同キットは、糞便中の血液を検出することで大腸ポリープなど大腸疾患の早期発見を補助する一般用検査薬。癌、大腸ポリープ、潰瘍などの大腸疾患は粘膜の出血を伴うケースが多く、肉眼で識別できない程度の血液が糞便に含まれることがある。便潜血検査は、糞便中に含まれる血液を検出することにより、下部消化管出血の有無を確認する検査法。測定方法は、化学的便潜血検査と免疫学的便潜血検査(イムノクロマト法)の2種類があるが、ガイドラインでは測定原理として特異性の高いイムノクロマト法を採用することとした。操作方法は、糞便を採取し、検査を簡便に行うことができるものと明記。判定方法は、検査キットにおける判定ラインの有無により判定することとされた。
検査は必ず2回実施することとし、1回目の検査で陽性だった場合は受診を推奨し、陰性だった場合は別の日にもう一度検査を行う2日法を推奨している。仕様の設定としては、最小検出感度をヘモグロビン濃度として50ng/mLとすることを規定した。

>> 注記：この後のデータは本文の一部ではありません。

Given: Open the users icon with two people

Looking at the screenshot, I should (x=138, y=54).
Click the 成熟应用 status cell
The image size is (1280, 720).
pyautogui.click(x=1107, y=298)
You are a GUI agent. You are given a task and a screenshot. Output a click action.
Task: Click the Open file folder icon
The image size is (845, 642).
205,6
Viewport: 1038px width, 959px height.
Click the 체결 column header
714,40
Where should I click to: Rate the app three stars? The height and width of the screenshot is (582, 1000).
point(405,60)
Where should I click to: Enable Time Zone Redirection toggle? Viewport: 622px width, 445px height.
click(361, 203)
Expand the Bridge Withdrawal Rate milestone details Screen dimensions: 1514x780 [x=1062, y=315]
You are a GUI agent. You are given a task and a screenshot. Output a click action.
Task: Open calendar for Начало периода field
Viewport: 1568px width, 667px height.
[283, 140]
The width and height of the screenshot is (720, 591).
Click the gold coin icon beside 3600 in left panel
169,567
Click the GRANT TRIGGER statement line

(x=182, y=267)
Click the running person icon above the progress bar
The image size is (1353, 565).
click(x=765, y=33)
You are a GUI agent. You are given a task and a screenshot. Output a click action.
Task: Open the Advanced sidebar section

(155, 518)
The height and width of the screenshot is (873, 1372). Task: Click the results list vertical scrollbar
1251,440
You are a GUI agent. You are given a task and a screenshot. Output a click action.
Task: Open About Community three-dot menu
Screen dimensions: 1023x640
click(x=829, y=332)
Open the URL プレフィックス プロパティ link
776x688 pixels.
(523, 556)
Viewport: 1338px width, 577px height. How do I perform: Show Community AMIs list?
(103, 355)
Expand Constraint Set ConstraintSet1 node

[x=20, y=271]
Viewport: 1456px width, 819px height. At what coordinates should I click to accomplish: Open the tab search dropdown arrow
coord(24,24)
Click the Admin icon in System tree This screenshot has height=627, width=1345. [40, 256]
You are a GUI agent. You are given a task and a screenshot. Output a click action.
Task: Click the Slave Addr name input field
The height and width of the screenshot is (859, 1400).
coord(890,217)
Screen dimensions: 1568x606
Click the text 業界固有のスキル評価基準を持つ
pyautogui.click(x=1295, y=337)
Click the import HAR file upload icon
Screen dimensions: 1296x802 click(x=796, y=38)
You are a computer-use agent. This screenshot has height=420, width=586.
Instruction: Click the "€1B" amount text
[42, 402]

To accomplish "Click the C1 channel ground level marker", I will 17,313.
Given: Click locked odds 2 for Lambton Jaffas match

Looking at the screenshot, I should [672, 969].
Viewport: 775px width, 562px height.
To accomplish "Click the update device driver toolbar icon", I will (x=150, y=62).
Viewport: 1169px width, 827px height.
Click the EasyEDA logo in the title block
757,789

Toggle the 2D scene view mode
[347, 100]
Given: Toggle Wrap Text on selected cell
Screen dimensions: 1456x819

ガイドライン案に対し、医薬品医療機器総合機構(PMDA)は、検査項目、測定方法、仕様・性能など全ての項目で妥当と判断。添付文書案に関しても、一般人の理解度調査の結果、適切な情報が記載されているとし、ガイドラインを作成して差し支えないと結論づけている。
鈴木邦彦委員(日本医師会常任理事)は意見書で「一般用検査薬への転用に反対の立場を示しているわけではない」としつつ、「作成の過程で業界が関連学会に意見を聞いているが、業界の意見が強く反映されたものとなっているので、適切なガイドライン作成手順とは言い難い。厚労省が関連学会に改めて意見を聞くべき」と注文を付けた。
厚労省は速やかにパブリックコメントを募集した上で、10月に開催予定の同部会で再度議論する方針。